With Maj. Gen. George Clark, Kingstone’s senior commander, taking over the negotiations, work for an armistice began. Glubb Pasha came down from Khadimain to be a part of the victory for which he had fought so hard. De Chair was taken to Baghdad with Spence and de Gaury, guided by an Iraqi officer named Daghestani, to make contact with the Iraqi government and Ambassador Cornwallis. Rashid Ali, it was learned, had fled the country and the rebel’s military leader, Fawzi Qawukji, had taken refuge with the Vichy French across the border in Syria. The pro-British Regent Abdul Blah was on his way to take power. Terms for an armistice were rapidly concluded. All POWs were to be released on both sides, and any Germans or Italians in Iraq were to be interned. Most important, the Iraqis were to “facilitate in every way the task of British forces in the war against Germany and Italy.” Baghdad lay open to Kingcol. The Iraqi gateway to the oil fields of the Middle East had been barred forever to Rommel and his Afrika Korps.

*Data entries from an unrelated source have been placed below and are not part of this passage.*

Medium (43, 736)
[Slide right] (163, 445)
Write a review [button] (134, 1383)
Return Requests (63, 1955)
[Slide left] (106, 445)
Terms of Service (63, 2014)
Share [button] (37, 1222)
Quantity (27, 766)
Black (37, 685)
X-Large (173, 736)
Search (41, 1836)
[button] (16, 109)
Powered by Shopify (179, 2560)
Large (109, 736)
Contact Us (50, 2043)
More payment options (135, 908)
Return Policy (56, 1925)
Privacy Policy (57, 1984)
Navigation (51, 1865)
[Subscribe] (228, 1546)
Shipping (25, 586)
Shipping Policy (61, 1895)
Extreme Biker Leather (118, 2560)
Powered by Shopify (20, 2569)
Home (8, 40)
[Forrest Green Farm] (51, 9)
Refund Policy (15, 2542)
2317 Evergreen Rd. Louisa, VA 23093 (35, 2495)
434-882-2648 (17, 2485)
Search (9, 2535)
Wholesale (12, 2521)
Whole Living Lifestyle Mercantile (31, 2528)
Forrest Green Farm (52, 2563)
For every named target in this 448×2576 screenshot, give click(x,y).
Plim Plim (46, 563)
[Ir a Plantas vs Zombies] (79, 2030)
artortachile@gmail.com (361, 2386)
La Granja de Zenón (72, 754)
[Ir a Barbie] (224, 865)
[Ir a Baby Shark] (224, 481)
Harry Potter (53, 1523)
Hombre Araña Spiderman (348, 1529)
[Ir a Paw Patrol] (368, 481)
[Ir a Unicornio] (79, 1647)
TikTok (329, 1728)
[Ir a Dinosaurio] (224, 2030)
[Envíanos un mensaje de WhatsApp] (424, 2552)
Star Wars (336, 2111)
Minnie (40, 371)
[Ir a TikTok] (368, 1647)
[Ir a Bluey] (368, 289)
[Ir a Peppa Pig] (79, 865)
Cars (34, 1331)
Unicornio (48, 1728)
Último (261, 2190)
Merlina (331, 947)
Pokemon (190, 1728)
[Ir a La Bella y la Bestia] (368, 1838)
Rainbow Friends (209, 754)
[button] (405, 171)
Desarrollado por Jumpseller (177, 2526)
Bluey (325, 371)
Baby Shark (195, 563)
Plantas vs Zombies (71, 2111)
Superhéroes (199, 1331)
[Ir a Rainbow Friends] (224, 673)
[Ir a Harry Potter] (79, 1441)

After the agreement was signed, de Chair took the flag of truce and cut it in three pieces. “Taking from my map case a thick black lead pencil I wrote in bold writing on the corner of each third of the flag, ‘part of the flag of truce with which the emissaries from Baghdad were received at 0400 hours May 31st, 1941, to surrender the city and accept terms of armistice.’” De Chair gave one piece to Kingstone, another to Spence and kept the third for himself.